## Exercise details
Copy out the part of the records below that begins with the line containing "The image size is (337, 178)." and runs through the last line of the records, keeping both ends.

[Some records]
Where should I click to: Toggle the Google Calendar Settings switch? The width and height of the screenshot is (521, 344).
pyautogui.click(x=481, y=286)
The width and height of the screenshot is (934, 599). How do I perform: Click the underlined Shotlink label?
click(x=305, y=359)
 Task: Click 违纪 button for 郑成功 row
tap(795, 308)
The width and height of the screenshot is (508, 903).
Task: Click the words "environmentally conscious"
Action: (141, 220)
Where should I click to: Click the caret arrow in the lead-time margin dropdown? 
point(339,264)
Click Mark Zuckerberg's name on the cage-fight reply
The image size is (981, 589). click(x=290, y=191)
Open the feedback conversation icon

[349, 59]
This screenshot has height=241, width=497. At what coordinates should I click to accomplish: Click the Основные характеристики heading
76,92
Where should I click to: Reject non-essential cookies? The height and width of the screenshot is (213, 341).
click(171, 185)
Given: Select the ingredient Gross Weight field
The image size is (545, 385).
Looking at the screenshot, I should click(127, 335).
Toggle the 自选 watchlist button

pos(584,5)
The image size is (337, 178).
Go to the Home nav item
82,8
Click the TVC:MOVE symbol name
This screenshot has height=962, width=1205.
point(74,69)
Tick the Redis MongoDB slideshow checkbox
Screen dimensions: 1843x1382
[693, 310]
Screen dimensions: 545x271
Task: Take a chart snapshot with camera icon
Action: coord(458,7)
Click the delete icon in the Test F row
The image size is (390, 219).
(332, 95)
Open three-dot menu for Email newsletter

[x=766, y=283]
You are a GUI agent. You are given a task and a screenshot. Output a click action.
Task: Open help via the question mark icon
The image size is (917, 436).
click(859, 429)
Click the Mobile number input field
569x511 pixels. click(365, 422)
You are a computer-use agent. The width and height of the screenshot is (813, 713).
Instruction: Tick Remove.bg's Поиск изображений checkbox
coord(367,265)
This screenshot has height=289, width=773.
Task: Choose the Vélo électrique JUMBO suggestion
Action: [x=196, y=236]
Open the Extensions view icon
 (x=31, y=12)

## The reply
The image size is (337, 178).
Go to the Home nav item
82,8
Click the TVC:MOVE symbol name
This screenshot has height=962, width=1205.
point(74,69)
Tick the Redis MongoDB slideshow checkbox
Screen dimensions: 1843x1382
[693, 310]
Screen dimensions: 545x271
Task: Take a chart snapshot with camera icon
Action: coord(458,7)
Click the delete icon in the Test F row
The image size is (390, 219).
(332, 95)
Open three-dot menu for Email newsletter

[x=766, y=283]
You are a GUI agent. You are given a task and a screenshot. Output a click action.
Task: Open help via the question mark icon
The image size is (917, 436).
click(859, 429)
Click the Mobile number input field
569x511 pixels. click(365, 422)
You are a computer-use agent. The width and height of the screenshot is (813, 713).
Instruction: Tick Remove.bg's Поиск изображений checkbox
coord(367,265)
This screenshot has height=289, width=773.
Task: Choose the Vélo électrique JUMBO suggestion
Action: [x=196, y=236]
Open the Extensions view icon
 (x=31, y=12)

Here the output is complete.